PASSAGE CITÉ:
Comment comprendre la loi de l'Etat-nation ? Pourquoi main-tenant ? Le projet a émergé en 2011, porté par Avi Dichter, un député du parti Kadima qui a fini par rejoindre le Likoud. Il définit l'Etat d'Israël comme le " foyer national du peuple juif qui réalise son aspiration à l'autodétermination conformément à son patrimoine culturel et historique ". Ce projet, maintes fois retouché, n'est pas anodin. Il donnait priorité à la dimension juive de l'Etat au détriment de sa dimension démocratique. Il permettait notamment aux habitants de localités juives situées dans des zones mixtes, juives et arabes, comme la Galilée, de récuser des candidats à l'acquisition d'un droit de résidence s'ils n'étaient pas juifs.
Devant le tollé suscité par de telles dispositions, c'est une version édulcorée qui a été finalement votée le 19 juillet, définissant l'Etat d'Israël comme le
" foyer national du peuple juif dans lequel il réalise son droit naturel, culturel, historique et religieux à l'autodétermination ", un droit qui est
" propre au peuple juif ". La loi stipule plus modes-tement que l'Etat
" agira pour encourager et promouvoir " l'établissement et la consolidation de
" communautés juives ", un objectif de
" valeur nationale ". Elle définit Jérusalem comme la capitale
" entière et unifiée " d'Israël.
Mais même amendée, cette loi constitue une régression démocratique de taille. Aucune mention n'est faite des droits de l'homme, de la protection des minorités, des principes d'égalité et de liberté d'expression, au mépris de la Déclaration d'indépendance de 1948, qui proclame sa volonté de garantir
" l'égalité et la pleine liberté d'opinion et de culte à tous ses citoyens, sans distinctions de race, de sexe et de croyance ". Cette loi rompt l'équilibre délicat qui s'était instauré autour de la définition de l'"

EXTRAIT DE DONNÉES:

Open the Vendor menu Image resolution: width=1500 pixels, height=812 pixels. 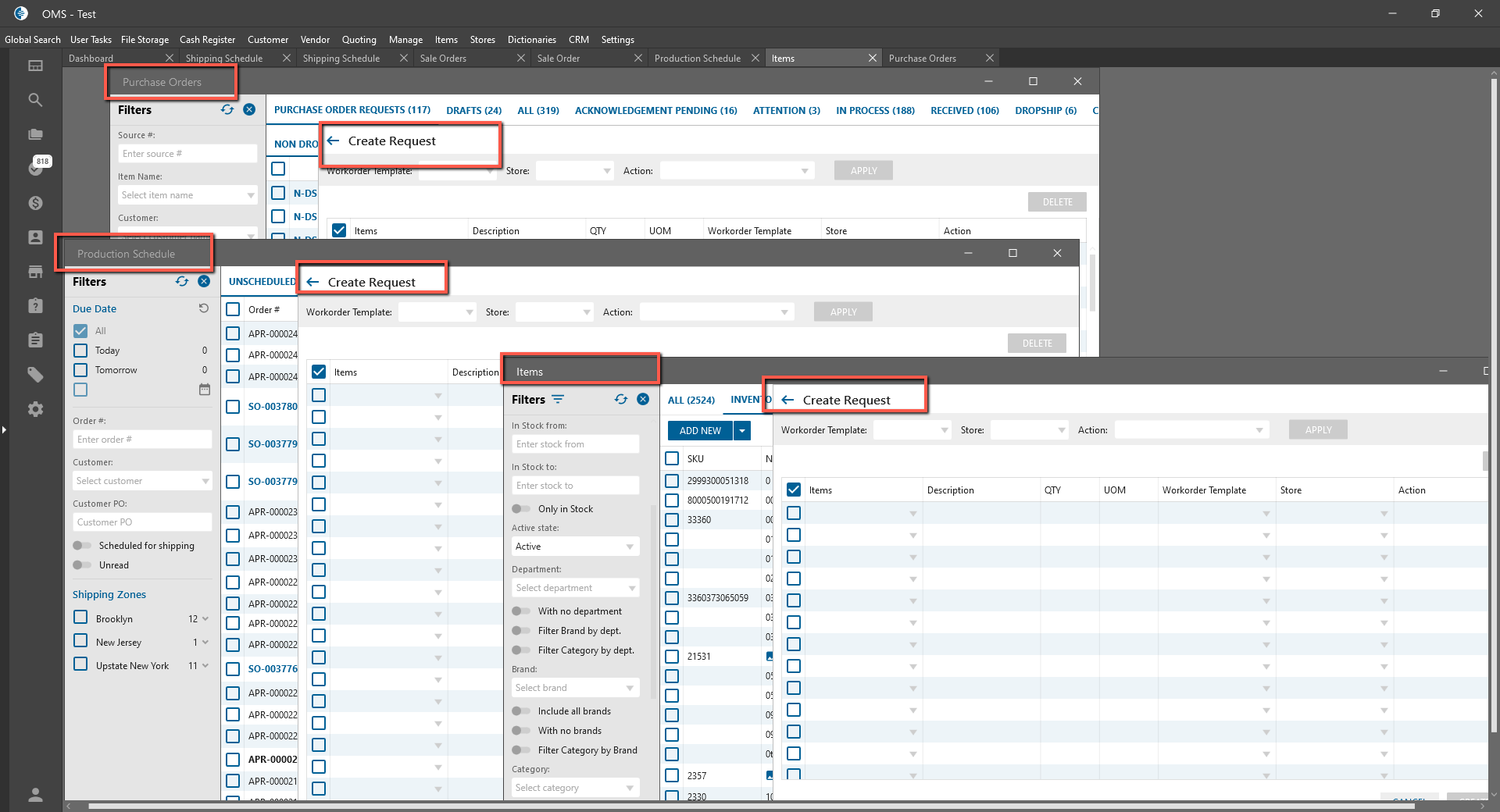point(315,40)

==

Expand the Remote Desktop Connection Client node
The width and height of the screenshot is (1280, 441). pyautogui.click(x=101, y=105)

ÉNONCÉ DU PROBLÈME 1:
Répondez aux questions suivantes à partir du texte sur la loi de l'État-nation.
(a) En quelle année le projet de loi a-t-il émergé ?
(b) À quelle date la version finale de la loi a-t-elle été votée ?
(c) Comment la loi définit-elle Jérusalem ?
ÉNONCÉ DU PROBLÈME 2: D'après le texte sur la loi de l'État-nation, pourquoi cette loi constitue-t-elle une régression démocratique même dans sa version amendée ?
ÉNONCÉ DU PROBLÈME 3: Énumérez tous les éléments dont le texte sur la loi de l'État-nation signale l'absence dans la loi votée.

RÉPONSE DÉTAILLÉE 1:
(a) Le projet de loi a émergé en 2011.
(b) La version finale a été votée le 19 juillet.
(c) La loi définit Jérusalem comme la capitale « entière et unifiée » d'Israël.

RÉPONSE DÉTAILLÉE 2: Elle ne fait aucune mention des droits de l'homme, de la protection des minorités ni des principes d'égalité et de liberté d'expression. Elle va ainsi à l'encontre de la Déclaration d'indépendance de 1948. Celle-ci proclame sa volonté de garantir à tous les citoyens l'égalité et la pleine liberté d'opinion et de culte, sans distinction de race, de sexe ou de croyance.

RÉPONSE DÉTAILLÉE 3:
- Les droits de l'homme
- La protection des minorités
- Le principe d'égalité
- La liberté d'expression